Alex Russell on browsers, standards, and the process of progress.

Cross Domain Comet

Last night we got Cometd working across domains, without plugins.

"Cross domain Ajax" (see JSONP) hasn't taken off the way that I'd hoped, perhaps in part because of a lack of necessity. It might just be easier to set up a permissive proxy to do requests to services hosted on other domains. Moore's Law discounts distributed coordination in favor of localized transformation. But whatever the reason, there hasn't been huge uptake, even with beautiful abstractions like Dojo's JSON-RPC facilities (see the Yahoo services example). Intensely useful, but not everyone is on board just yet. Hopefully Joseph Smarr's talk on the topic at OSCON will help turn some heads.

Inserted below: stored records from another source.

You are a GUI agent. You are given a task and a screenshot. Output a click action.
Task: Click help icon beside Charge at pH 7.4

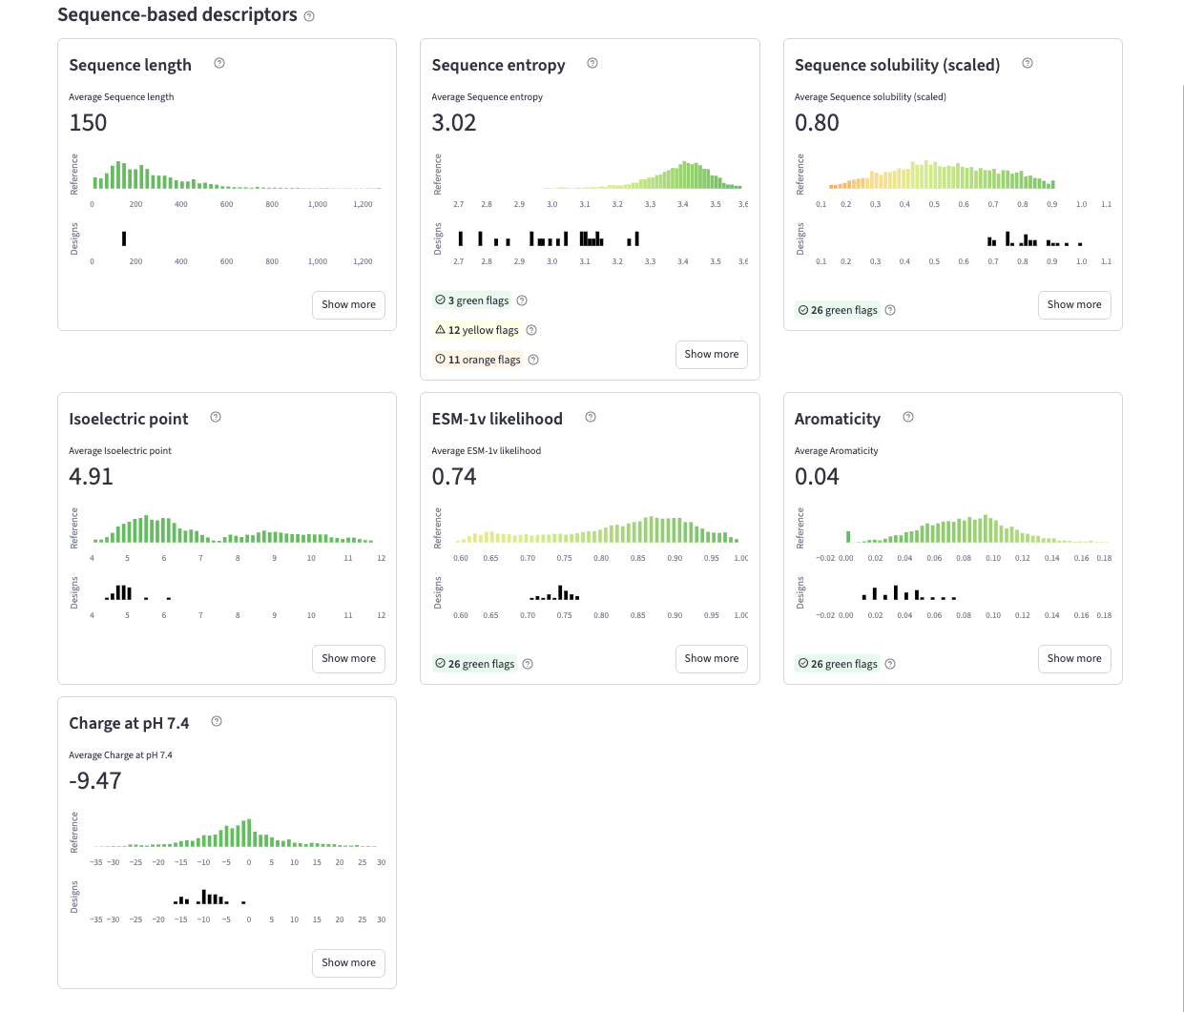tap(217, 721)
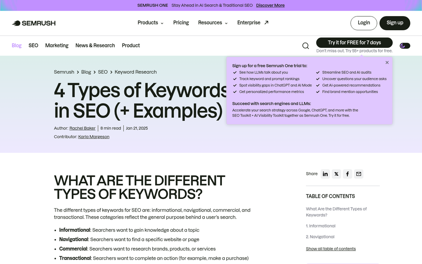Open the News & Research tab

[x=95, y=45]
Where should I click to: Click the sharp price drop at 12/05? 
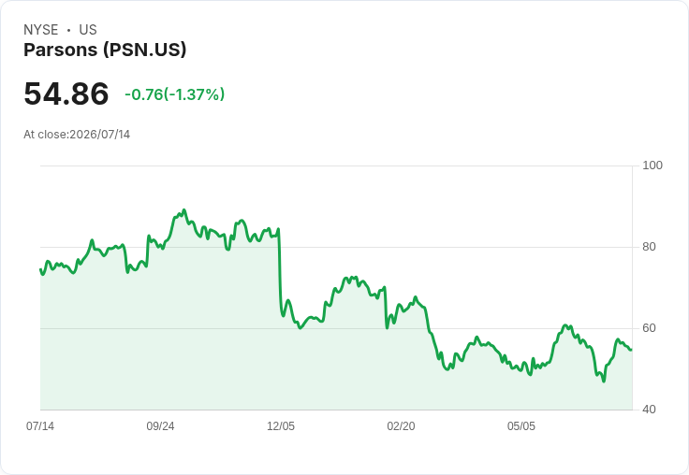[x=280, y=272]
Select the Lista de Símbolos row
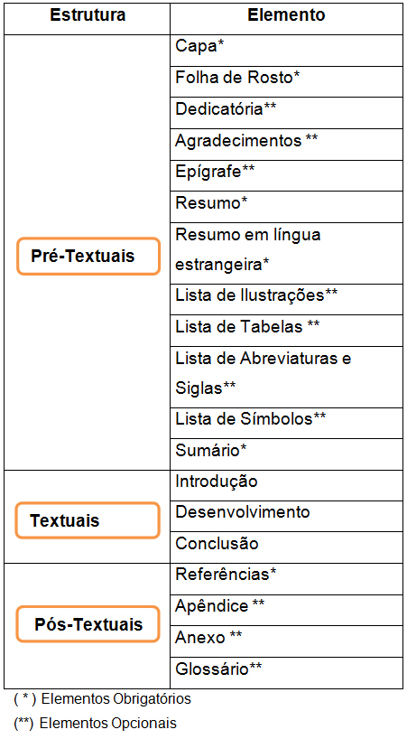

But there's one scenario where it's a total no-brainer: cross-domain Comet. Normally when you set up a Comet server, it either has to sit in front of the application server or have requests passed off to it from the main web server. In the case where the app server dishes off the requests, it's potentially still "involved" in the process if it acts like a proxy. Unless your front-end web server is also built with event-based-IO in it's core, this can really really hurt. Luckily, there's hope on the horizon. Sun even announced that they're baking Comet support directly into their app server. But until the web tier collectively upgrades, we need some other way to simplify the configuration of apps+Comet servers. Until now, help has come in the form of iframes plus document.domain setting. This lets you put the Comet server on a sub-domain and still pass event payloads back-and-forth between parent document and the iframe. This is how the tried-and-true mod_pubsub client operates, but it's brittle. Browsers get picky when you try to set document.domain and things don't line up exactly the right way. Add Safari's non-deterministic iframe behaviors to the mix and it's a recipe for sleepless nights and begging forgiveness from the ops folks when you need just one more DNS change and server restart.

We can do better.

The solution to this that Juggernaut employs is to use the built-in cross-domain capabilities of the Flash player and it's proprietary crossdomain.xml scheme. This isn't a bad solution, but having Flash turned off isn't unheard of. The performance-across-the-flash-boundary problems are mostly licked these days (thanks dojo.flash!), but the complexity with getting it all set up correctly puts it in the position of "Plan B" if something better comes along. And we just might have something better in the form of <script src="...">.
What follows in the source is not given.